Тим врезал в солнечное сплетение, так что парень свалился на пол и стал задыхаться в попытках глотнуть хоть каплю воздуха. Разбить лицо кулаками или сразу с ног начать? Главное, в нос ударить так, чтобы не снюхал больше ничего, пальцы переломать...
В периферийном зрении замаячил Стас, подбежал и схватил за бицепсы, не давая приблизиться.
— Тих, тих!
— Отпусти, блять, меня, — прошипел Тим сквозь зубы, вырываясь из рук Стаса.
— Тим, хорош, хоро-ош, слышишь? — спокойно приговаривал он позади. — Ща он посидит-подумает. Ты молодец, ты все сделал правильно, не надо об него мараться. Слышь, пацан, ты хоть понял, че тебя отпиздить хотели?
— Понял-понял, — промямлил он и пополз вдоль стены.
— Вот и славненько.
Стас сжал пальцы и повел Тима к выходу из квартиры.
— Я тебя ща отпускаю, чтобы мы оделись и ушли отсюда, а ты не устраиваешь никакой херни, понял?
Тим кивнул, дождался, пока Стас отпустит, зашел в кладовку-гардеробную и снял парку с крючка дрожащими пальцами, накинул ее.
— Вы все? — спросила Алена, оставшаяся на кухне рядом.

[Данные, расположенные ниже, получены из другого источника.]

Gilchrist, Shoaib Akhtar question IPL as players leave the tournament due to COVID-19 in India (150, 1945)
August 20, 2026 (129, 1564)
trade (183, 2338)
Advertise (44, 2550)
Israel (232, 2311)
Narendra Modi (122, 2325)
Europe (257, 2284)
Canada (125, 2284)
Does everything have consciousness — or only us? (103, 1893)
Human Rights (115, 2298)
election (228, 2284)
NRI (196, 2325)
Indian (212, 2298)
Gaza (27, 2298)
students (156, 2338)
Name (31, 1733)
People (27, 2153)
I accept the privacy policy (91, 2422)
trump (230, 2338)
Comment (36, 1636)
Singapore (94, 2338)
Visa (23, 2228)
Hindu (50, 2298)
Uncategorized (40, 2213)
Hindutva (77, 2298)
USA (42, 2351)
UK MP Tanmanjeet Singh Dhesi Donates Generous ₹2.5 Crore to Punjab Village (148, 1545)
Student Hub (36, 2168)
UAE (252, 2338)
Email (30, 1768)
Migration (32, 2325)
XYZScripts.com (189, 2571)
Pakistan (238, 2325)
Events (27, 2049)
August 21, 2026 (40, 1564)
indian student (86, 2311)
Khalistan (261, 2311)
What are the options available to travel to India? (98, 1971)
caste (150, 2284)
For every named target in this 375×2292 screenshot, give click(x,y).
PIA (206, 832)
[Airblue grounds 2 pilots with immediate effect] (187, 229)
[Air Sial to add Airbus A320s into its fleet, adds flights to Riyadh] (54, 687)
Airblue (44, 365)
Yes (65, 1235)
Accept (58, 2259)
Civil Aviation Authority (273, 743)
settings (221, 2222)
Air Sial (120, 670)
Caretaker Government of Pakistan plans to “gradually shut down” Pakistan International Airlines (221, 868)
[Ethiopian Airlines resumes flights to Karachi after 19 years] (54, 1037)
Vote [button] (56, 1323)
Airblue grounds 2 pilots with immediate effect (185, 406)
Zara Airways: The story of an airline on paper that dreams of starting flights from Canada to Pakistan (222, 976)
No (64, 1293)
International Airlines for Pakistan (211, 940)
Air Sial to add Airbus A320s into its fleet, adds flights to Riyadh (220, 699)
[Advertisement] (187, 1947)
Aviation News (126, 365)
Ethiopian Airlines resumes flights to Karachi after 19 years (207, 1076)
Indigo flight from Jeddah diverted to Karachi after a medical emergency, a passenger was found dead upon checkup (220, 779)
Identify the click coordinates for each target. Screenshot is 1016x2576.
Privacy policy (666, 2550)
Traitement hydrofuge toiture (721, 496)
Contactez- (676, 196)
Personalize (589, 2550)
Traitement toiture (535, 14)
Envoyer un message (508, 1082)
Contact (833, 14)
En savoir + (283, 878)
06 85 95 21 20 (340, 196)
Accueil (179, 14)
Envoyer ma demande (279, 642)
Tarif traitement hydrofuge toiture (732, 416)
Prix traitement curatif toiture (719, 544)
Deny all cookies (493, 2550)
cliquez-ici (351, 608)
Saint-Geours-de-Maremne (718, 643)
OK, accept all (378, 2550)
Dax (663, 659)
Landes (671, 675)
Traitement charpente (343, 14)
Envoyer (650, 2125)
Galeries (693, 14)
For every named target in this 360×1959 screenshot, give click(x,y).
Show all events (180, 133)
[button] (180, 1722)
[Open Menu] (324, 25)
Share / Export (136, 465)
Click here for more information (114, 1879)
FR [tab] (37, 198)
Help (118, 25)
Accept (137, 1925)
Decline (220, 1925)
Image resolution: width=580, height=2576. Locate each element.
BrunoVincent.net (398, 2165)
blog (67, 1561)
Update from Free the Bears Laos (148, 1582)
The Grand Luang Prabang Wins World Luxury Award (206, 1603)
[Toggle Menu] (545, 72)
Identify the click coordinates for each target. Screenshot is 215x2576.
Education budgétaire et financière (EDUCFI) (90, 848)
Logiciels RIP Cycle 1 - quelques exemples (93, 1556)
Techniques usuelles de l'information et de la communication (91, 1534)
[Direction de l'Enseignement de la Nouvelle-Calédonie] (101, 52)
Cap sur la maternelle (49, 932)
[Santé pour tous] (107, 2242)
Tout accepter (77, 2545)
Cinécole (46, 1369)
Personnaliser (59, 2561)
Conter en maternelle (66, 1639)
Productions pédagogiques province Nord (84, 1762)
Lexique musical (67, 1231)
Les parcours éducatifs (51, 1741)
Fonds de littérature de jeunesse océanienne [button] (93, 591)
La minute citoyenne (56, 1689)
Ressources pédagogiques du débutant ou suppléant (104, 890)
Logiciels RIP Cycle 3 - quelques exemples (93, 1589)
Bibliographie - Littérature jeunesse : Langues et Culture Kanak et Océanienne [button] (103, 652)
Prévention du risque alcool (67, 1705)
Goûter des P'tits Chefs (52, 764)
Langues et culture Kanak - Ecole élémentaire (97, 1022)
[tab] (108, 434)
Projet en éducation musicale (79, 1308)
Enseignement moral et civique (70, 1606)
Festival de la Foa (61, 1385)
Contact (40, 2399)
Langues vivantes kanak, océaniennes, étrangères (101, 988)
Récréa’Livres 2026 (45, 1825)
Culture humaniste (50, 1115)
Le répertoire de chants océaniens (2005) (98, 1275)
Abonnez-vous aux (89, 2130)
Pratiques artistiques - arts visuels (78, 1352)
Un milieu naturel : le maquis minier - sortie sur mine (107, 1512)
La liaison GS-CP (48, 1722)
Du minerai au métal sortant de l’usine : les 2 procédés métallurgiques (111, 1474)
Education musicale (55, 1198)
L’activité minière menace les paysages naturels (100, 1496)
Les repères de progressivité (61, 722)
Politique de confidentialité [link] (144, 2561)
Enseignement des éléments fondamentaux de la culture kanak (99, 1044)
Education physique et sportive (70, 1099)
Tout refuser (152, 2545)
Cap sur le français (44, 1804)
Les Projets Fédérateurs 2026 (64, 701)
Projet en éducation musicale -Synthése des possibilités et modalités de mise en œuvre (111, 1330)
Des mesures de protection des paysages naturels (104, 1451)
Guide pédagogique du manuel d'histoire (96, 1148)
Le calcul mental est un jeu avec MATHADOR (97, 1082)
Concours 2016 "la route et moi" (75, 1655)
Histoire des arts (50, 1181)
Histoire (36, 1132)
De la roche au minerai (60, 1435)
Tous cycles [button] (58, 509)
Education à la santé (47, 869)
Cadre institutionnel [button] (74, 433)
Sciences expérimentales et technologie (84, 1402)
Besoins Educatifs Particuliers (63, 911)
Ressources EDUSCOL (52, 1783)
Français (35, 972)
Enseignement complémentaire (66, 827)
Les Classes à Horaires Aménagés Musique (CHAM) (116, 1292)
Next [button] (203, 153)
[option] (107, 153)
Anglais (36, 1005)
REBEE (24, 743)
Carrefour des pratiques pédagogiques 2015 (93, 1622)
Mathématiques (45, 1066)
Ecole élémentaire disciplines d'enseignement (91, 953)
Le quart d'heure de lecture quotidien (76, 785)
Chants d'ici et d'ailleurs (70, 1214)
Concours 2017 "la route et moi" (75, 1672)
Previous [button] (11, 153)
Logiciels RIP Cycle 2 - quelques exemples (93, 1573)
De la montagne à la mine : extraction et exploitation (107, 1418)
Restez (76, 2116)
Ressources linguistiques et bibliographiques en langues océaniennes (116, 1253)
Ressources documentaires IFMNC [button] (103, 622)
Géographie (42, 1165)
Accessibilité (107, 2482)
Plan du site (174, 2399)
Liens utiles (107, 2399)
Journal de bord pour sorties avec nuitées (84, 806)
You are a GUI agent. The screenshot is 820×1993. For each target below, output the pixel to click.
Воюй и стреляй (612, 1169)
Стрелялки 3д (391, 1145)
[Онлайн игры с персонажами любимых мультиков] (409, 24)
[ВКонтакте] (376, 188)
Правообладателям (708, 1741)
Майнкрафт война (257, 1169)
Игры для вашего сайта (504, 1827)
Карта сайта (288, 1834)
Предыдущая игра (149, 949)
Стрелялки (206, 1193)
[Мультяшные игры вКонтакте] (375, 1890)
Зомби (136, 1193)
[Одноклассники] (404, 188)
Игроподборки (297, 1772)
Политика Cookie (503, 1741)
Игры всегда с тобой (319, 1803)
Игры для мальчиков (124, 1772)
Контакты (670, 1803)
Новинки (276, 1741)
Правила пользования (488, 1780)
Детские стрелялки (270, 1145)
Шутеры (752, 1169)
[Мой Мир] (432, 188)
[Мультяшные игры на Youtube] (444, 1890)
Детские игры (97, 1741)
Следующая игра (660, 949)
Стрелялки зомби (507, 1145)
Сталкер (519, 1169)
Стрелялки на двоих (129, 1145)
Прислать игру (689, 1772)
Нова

— Да нам по делам заскочить надо кое-куда, — сказал Стас. — В пятницу все в силе?
— Конечно.
Тим не видел лица Алены в этот момент, но слышал, что она улыбалась. Он каждый раз удивлялся, как быстро Стас умудрялся назначать себе свиданки. Далеко не со всеми, само собой, так выходило. Тут как повезет. Тим знал заранее: если Стаса спросить про «Аленусика» через недели, от непринужденного разговора останется угрюмая история о том, как опять ничего не сложилось. Карельский зашнуровал зимние кроссовки, вышел с Гаевым в темный подъезд. Позади хлопнула жестяная дверь — это отрезвило так же, как морозный воздух. На душе только мерзотно было, вот ударил бы парочку раз того утырка, было бы легче.
— Тим, а где очки твои? И рубашка вроде была, ты че, забыл?
— Забей.
— Че забей, давай, я сгоняю ща быренько и принесу, туда-сюда.
— Не надо, — громче сказал Тим и поплелся по лестнице вниз.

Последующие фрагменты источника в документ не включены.